___ Data shown

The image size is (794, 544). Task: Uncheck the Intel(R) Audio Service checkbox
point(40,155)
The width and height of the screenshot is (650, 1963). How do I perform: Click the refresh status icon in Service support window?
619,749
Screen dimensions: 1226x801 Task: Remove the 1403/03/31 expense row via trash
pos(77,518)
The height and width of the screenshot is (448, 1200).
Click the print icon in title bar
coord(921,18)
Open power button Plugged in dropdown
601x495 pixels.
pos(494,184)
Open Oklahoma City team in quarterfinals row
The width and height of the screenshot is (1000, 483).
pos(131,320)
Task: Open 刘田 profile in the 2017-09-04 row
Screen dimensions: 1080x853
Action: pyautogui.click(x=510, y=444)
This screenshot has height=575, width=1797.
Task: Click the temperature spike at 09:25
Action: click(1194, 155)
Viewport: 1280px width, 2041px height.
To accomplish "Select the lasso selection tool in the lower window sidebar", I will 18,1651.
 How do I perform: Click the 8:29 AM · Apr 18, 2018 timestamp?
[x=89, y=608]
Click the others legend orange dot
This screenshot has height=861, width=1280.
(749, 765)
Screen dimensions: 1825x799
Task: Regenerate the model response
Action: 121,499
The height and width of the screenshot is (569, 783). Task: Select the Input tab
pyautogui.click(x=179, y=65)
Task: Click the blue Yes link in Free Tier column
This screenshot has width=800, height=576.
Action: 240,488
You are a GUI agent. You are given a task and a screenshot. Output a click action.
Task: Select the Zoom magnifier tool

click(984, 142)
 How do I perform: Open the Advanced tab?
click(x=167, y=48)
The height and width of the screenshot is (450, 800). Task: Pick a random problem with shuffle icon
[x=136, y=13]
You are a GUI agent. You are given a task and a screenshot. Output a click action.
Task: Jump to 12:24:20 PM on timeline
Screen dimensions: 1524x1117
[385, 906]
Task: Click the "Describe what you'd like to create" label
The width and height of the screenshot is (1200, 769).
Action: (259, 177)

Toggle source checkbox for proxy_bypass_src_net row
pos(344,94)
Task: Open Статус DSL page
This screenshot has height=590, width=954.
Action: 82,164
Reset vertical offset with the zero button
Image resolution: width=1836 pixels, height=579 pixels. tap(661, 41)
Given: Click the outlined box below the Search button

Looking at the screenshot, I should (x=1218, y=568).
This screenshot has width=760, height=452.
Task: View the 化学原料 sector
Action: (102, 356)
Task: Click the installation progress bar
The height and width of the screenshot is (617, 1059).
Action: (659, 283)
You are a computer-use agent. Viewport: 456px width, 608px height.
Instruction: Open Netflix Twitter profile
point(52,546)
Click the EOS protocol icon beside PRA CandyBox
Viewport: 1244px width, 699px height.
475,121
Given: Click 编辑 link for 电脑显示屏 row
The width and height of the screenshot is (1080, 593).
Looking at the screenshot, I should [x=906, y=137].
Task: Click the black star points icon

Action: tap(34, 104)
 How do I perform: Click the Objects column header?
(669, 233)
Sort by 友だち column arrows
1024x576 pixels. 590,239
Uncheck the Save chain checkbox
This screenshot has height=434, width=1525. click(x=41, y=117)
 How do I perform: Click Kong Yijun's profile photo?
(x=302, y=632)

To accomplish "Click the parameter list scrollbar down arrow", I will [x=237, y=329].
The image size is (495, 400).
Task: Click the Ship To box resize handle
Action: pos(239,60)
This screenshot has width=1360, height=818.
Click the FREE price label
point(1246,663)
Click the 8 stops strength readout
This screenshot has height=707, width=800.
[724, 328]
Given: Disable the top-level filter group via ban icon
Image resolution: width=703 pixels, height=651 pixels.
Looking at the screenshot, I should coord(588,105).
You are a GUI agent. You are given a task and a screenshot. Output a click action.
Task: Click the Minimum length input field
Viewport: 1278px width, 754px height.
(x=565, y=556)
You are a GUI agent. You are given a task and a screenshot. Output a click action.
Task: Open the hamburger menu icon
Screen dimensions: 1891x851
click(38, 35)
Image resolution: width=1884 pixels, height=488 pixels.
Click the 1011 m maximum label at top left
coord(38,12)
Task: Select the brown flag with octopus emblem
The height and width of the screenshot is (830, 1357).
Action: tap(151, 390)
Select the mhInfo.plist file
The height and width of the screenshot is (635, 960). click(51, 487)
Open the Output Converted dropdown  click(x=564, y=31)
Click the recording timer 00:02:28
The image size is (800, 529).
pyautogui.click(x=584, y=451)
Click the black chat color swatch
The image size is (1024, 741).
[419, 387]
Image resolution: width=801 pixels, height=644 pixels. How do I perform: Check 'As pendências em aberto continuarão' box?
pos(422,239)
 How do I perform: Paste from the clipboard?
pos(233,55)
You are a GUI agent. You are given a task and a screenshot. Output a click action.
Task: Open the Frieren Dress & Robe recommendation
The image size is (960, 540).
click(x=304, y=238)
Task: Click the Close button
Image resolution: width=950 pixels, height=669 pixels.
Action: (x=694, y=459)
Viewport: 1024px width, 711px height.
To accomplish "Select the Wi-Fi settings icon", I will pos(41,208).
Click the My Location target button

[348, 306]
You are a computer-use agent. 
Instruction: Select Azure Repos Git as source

______

*What this task involves*. Among the lines above, return those that hold the word "link".

*Worked solution*.
Task: Click the blue Yes link in Free Tier column
Given: Click 编辑 link for 电脑显示屏 row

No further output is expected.